Working data Block Start

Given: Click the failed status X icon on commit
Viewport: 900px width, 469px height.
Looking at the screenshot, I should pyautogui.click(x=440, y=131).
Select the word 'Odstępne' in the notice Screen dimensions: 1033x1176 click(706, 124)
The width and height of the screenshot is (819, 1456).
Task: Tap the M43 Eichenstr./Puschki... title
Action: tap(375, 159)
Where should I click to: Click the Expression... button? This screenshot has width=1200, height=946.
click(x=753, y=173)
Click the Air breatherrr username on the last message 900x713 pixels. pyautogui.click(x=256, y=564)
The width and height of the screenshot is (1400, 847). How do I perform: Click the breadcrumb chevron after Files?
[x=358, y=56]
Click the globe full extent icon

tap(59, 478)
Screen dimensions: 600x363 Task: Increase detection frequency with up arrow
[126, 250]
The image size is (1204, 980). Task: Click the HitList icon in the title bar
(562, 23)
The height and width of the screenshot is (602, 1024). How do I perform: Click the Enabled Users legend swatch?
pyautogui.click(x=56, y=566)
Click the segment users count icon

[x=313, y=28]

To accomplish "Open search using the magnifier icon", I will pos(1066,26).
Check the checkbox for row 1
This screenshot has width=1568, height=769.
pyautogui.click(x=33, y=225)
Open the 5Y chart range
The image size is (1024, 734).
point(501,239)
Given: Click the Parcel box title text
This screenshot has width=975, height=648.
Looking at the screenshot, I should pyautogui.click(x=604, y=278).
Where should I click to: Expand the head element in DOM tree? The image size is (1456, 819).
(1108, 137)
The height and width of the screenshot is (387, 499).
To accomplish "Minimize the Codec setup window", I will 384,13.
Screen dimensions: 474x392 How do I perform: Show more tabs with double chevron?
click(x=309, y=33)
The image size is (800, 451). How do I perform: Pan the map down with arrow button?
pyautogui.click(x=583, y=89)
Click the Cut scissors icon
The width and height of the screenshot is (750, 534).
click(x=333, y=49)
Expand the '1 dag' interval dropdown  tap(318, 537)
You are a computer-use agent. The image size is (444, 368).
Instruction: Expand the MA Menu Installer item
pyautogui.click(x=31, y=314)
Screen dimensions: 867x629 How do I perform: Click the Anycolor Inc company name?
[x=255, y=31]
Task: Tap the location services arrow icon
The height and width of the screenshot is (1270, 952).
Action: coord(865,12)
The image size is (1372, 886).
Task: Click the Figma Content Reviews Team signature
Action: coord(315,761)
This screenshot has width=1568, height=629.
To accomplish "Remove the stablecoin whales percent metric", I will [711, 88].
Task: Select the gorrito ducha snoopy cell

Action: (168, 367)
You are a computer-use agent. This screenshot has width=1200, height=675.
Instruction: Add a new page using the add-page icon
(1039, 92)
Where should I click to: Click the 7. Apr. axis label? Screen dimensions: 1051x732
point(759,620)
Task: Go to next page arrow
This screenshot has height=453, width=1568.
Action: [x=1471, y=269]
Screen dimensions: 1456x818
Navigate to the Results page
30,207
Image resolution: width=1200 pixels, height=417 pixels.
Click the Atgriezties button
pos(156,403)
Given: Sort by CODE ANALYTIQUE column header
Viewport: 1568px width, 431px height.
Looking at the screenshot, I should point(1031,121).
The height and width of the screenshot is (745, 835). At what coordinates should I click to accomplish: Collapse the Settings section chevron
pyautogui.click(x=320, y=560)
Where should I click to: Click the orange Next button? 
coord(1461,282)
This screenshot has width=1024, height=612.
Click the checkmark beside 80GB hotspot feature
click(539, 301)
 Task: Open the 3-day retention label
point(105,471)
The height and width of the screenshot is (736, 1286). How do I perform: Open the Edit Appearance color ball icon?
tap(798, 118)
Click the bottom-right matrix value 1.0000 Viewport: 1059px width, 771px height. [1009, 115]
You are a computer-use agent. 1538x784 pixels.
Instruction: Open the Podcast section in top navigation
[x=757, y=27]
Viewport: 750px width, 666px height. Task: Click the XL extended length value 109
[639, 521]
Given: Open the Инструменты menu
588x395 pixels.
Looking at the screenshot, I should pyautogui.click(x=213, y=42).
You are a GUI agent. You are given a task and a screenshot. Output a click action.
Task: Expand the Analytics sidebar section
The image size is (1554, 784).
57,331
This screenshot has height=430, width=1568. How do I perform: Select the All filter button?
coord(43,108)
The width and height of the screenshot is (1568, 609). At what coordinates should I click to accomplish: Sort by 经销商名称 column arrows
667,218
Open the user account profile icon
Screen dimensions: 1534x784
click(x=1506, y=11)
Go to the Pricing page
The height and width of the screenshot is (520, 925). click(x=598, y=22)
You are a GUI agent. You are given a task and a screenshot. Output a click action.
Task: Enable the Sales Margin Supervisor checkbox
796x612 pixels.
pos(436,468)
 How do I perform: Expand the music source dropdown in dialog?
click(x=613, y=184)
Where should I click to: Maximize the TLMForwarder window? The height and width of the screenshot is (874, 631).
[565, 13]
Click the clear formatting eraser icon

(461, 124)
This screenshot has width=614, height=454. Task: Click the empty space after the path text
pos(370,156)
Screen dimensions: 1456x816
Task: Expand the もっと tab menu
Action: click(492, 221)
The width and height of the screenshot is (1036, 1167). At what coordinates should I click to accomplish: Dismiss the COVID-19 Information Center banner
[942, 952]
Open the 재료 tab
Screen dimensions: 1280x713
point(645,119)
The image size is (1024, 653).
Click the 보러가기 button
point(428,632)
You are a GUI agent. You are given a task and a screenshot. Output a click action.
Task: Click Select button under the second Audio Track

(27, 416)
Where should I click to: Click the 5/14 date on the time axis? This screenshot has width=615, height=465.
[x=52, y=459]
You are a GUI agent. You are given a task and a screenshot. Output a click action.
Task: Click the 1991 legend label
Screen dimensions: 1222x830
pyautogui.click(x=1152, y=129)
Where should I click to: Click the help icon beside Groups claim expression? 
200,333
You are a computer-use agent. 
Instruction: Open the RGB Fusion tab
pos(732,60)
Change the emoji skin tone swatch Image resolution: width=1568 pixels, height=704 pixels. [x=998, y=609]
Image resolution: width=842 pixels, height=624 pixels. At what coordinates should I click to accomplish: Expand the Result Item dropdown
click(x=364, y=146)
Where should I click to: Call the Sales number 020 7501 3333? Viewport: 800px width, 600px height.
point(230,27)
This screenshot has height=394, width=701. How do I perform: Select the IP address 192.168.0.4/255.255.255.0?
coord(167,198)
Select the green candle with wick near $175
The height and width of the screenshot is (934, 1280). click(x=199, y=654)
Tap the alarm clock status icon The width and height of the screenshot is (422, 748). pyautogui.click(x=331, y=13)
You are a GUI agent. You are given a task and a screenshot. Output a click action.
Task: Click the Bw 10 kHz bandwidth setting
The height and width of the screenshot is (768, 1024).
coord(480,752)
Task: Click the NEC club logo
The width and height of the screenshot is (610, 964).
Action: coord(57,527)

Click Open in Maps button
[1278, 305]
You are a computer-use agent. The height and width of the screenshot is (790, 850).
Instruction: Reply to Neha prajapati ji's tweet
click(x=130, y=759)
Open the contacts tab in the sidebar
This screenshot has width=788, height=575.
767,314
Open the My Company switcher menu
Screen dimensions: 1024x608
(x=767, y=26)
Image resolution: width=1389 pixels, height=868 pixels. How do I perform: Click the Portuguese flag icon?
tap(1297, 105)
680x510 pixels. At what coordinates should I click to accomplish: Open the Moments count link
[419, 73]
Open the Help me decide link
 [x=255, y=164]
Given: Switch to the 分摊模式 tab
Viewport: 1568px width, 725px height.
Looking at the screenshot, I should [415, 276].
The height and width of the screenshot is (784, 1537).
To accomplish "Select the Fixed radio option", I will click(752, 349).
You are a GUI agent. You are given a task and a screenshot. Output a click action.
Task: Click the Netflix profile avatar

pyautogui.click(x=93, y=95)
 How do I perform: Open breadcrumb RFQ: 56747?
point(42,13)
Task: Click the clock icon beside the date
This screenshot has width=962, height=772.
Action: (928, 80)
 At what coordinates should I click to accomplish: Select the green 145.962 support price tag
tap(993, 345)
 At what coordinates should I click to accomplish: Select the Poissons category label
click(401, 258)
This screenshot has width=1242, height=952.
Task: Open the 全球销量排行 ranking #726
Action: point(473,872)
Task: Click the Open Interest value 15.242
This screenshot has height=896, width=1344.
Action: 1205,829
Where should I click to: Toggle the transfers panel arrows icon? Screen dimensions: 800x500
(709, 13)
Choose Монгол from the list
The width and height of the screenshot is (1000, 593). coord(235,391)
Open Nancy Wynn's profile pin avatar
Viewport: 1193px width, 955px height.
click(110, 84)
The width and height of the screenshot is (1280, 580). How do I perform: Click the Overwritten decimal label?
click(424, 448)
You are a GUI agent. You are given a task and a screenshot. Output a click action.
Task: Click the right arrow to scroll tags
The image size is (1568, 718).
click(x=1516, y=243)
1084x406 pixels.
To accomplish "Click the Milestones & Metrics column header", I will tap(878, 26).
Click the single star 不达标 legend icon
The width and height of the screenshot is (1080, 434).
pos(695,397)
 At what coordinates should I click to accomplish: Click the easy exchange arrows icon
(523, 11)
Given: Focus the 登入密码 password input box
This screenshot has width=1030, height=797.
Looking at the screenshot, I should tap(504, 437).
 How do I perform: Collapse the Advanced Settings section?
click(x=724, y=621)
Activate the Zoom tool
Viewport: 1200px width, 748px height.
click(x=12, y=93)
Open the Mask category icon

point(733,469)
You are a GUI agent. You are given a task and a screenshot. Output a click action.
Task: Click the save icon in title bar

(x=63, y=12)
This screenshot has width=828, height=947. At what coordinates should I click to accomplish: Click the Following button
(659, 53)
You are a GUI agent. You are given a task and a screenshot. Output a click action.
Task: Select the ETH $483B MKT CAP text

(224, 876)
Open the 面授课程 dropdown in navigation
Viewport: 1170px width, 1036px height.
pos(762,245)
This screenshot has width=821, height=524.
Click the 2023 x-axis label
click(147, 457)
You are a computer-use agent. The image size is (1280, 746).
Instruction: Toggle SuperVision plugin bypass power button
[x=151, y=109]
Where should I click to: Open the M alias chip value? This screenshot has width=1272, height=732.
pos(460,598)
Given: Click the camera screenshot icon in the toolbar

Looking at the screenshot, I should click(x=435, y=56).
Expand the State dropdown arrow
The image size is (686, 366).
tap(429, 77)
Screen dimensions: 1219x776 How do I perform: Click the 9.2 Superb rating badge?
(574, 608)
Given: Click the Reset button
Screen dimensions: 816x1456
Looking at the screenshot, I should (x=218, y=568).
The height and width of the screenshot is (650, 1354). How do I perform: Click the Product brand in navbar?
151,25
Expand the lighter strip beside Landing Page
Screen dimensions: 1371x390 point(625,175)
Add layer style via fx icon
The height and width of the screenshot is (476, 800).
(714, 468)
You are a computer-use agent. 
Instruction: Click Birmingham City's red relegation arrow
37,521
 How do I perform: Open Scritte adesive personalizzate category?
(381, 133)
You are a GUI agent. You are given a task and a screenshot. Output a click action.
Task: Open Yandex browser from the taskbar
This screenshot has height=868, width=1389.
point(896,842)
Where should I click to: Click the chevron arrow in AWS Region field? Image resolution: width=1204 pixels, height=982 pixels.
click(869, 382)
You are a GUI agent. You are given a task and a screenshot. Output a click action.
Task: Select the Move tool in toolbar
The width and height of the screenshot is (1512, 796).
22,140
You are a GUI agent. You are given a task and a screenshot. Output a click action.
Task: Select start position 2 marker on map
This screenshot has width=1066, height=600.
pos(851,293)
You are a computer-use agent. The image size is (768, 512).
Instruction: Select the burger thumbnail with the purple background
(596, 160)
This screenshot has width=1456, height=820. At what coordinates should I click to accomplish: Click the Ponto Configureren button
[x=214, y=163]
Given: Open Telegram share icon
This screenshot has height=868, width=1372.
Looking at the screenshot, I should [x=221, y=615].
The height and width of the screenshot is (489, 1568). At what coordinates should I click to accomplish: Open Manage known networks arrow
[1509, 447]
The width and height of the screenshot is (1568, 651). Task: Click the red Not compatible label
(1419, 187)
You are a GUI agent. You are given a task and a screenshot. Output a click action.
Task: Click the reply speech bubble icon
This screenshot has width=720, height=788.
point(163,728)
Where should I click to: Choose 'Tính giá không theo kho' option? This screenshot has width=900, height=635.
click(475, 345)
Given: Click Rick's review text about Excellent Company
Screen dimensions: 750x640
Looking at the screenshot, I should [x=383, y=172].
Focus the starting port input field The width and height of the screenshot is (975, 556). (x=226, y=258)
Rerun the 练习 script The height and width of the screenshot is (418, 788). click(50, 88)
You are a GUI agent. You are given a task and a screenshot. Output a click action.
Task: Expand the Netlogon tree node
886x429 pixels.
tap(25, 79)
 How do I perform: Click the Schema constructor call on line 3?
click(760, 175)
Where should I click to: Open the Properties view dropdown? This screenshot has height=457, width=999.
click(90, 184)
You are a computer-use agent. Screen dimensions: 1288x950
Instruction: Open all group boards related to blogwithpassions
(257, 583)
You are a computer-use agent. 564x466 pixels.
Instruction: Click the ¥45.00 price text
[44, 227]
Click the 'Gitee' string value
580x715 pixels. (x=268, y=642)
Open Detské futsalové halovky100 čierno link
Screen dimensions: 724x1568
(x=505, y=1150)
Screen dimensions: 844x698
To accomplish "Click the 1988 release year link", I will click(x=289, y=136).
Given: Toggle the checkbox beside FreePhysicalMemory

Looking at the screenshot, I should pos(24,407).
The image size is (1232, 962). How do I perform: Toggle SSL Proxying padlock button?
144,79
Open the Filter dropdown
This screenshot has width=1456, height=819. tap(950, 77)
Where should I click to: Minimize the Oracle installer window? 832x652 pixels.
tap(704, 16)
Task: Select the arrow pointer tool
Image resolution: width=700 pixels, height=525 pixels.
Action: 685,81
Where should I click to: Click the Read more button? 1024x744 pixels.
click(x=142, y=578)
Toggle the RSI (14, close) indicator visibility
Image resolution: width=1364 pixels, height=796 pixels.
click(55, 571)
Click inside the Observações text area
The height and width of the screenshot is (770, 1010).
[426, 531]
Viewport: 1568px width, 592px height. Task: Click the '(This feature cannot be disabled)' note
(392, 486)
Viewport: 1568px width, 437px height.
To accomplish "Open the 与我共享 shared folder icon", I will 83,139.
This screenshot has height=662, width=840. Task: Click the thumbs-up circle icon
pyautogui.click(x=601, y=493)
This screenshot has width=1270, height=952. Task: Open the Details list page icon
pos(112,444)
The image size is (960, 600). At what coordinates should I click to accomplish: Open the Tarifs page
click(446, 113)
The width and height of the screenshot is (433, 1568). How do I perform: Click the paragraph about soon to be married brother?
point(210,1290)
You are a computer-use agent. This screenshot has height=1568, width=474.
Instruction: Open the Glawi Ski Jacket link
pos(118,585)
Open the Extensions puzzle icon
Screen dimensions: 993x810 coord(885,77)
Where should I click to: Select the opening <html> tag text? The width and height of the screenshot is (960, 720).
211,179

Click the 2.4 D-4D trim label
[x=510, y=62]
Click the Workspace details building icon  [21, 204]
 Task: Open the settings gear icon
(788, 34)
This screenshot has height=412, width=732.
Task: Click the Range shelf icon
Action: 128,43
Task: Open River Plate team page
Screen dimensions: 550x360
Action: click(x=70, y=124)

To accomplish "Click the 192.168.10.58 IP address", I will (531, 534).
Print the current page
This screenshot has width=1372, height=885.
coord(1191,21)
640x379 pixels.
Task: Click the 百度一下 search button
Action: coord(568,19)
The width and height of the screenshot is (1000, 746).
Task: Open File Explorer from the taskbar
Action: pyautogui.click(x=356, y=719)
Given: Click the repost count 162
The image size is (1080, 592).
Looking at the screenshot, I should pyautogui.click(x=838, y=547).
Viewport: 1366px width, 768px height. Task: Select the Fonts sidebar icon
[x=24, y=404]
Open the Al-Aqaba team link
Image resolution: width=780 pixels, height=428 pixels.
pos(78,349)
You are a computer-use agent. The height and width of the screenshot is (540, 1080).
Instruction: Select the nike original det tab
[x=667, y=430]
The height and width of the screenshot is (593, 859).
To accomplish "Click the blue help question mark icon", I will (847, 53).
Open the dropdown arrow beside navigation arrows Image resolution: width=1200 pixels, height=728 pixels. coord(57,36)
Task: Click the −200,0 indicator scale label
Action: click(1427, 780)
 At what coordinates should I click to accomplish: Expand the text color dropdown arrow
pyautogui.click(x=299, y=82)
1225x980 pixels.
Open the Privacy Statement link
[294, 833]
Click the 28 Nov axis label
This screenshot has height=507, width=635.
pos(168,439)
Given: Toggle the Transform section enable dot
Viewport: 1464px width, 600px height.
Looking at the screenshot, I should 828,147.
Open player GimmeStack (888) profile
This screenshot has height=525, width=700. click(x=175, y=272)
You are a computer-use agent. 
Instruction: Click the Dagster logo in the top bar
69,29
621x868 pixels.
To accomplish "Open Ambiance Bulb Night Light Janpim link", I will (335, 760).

Working data Block End

Find the line with "Expand the '1" in the entries above. Retype it and each line after it, exactly, through the line with "has width=1200, height=675.", and stop there.

Expand the '1 dag' interval dropdown  tap(318, 537)
You are a computer-use agent. The image size is (444, 368).
Instruction: Expand the MA Menu Installer item
pyautogui.click(x=31, y=314)
Screen dimensions: 867x629 How do I perform: Click the Anycolor Inc company name?
[x=255, y=31]
Task: Tap the location services arrow icon
The height and width of the screenshot is (1270, 952).
Action: coord(865,12)
The image size is (1372, 886).
Task: Click the Figma Content Reviews Team signature
Action: coord(315,761)
This screenshot has width=1568, height=629.
To accomplish "Remove the stablecoin whales percent metric", I will [711, 88].
Task: Select the gorrito ducha snoopy cell

Action: (168, 367)
You are a computer-use agent. This screenshot has width=1200, height=675.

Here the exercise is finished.